Pour le plus grand plaisir des amateurs de l’humour anglais, les éditions 10/18 proposent de nouvelles traductions (et de toniques 1ères de couverture réactualisées) des désopilantes mésaventures du gentleman oisif Bertram Wooster et de son fidèle, conservateur et philosophe valet de chambre Jeeves, sous la plume alerte du maître du genre : P.G. Wodehouse.
Chaque récit suit une trame vaudevillesque qui est toujours la même : le sieur Wooster qui ne sait rien faire de ses mains, aime les tenues vestimentaires flamboyantes et vit des largesses de ses tantes (notamment sa récurrente Tante Dahlia) et son patrimoine se trouve à chaque fois dans la panade car il doit régler un problème d’ordre relationnel ou sentimental.
Comme il n’y parvient pas tout seul, voire complique encore plus la situation initiale, son valet de chambre Jeeves, le « gentleman personnel du gentleman », intervient alors à profit pour trouver la solution adéquate, non sans paraître plus perspicace et stratège que son maître !
Ainsi dans Gardez le Sourire, Jeeves !, Bertie doit-il veiller à ce que les fiançailles entre la fille de Sir Watkyn Bassett (grand collectionneur et ennemi de l’oncle de Bertie) et son ami Gussie Fink-Nottle aillent à leur terme. Mais les relations entre tous les protagonistes habituels (et même le chien de service, le terrier d’Aberdeen Bartholomew !) vont rapidement se compliquer à Totleigh Towers, la résidence des Bassett, et rendre la mission de départ quasi impossible.
Dans Pas de pitié pour les neveux, P.G Wodehouse met en scène un Bertie qui cette fois-ci se voit contraint par le médecin d’aller se reposer à la campagne. Locataire d’une maison appartenant à un éleveur de chevaux, Bertram se retrouve hélas ! assez rapidement au cœur d’une rivalité entre son propriétaire et Monsieur Cook, dont les chevaux doivent se mesurer lors d’une très prochaine course. Et assailli par Vanessa Cook, une ex-fiancée pour le moins entreprenante. Une intenable situation qui repose, sans compter sur le major Plank, ancien explorateur et amateur de rugby obsessionnel, sur un autre animal en son centre, un chat objet de toutes les tractations et tribulations de l’histoire – échevelée, of course.
Si l’objet de la narration n’est jamais extraordinaire chez P.G. Wodehouse, en revanche le ton et la tournure des phrases du héros, sa posture en permanence entre frivolité, pusillanimité constituent un véritable régal. Bertie n’a en effet tout du long qu’un leitmotiv en tête : maintenir ses mœurs de célibataire endurci et honorer chaque fois que faire se peut la succulente cuisine du chef français Anatole qui sévit aux fourneaux chez sa tante Dahlia.

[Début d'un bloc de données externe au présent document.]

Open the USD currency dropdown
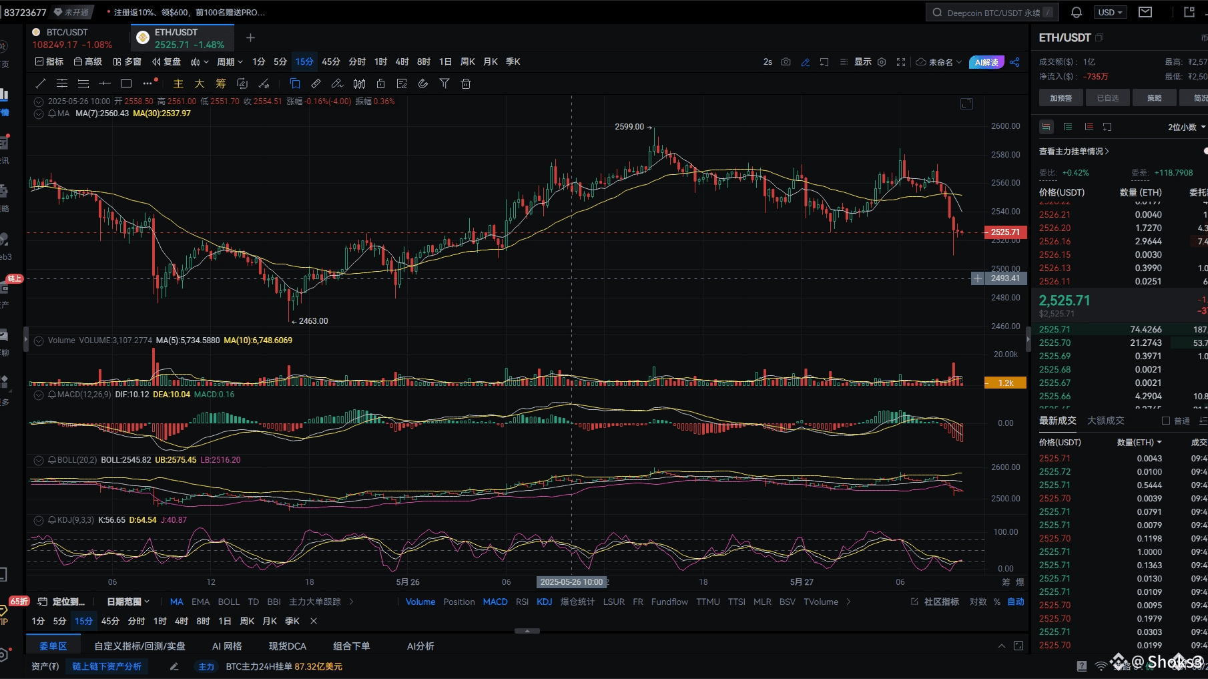This screenshot has height=679, width=1208. [1111, 12]
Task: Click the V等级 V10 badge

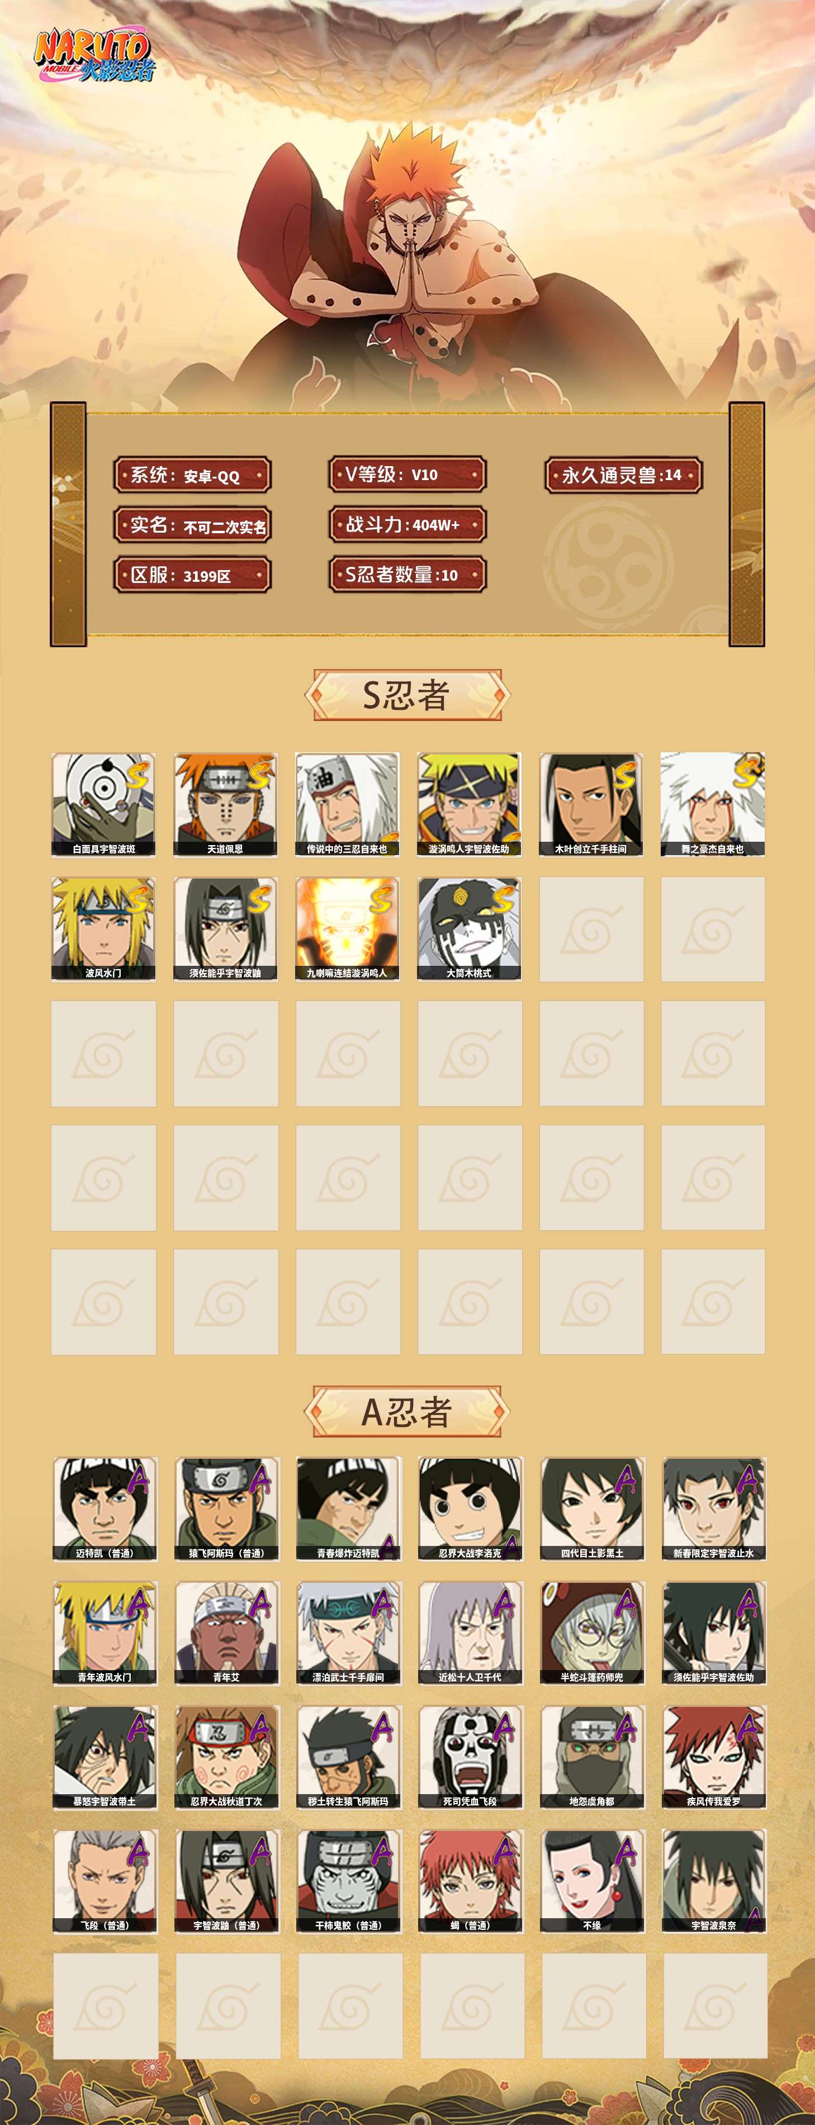Action: 408,474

Tout le reste, entre cocasserie et loufoquerie, n’est que ruptures et réconciliations, renversements abrupts de situations et retour à la normale.
Les moments les plus savoureux selon nous sont ceux, très réguliers, où l’égocentrique Wooster s’hypostasie à la troisième personne (du singulier ou du pluriel) et fait mine, lui dont la mémoire flanche volontiers, de chercher le sens d’un mot, d’une expression ou d’une citation – souvent latine (voir le titre de notre chronique) — qu’il emprunte au fort cultivé et non moins flegmatique Jeeves, lequel, grand apôtre de « la psychologie de l’individu » et amateur des grands classiques, lui répond en féru de Spinoza, de Shakespeare ou de Keats.
On pourrait reprocher au romancier la structure systématique de ces récits et son comique de répétition un rien kitsch ou old school, mais pour les amateurs des péripéties de Bertie and Jeeves (pour être plus précis, Jeeves and Wooster est une série télévisée humoristique britannique en 23 épisodes de 55 minutes, créée par Clive Exton d’après les personnages de P.G. Wodehouse et diffusée entre le 22 avril 1990 et le 20 juin 1993 sur ITV1) dont nous sommes, chaque opus, surtout par ces temps de sinistrose, est tout simplement une pure réjouissance.
A consommer, telle la cuisine d’Anatole, sans modération aucune donc.
frederic grolleau
P.G. Wodehouse,
- Gardez le Sourire, Jeeves !, traduit par Anne-Marie Bouloch, 10/18, septembre 2002, 190 p. — 7,10 €.
- Pas de pitié pour les neveux, traduit par Claude Alengry, 10/18, mars 2022, 256 p. — 7,60 €.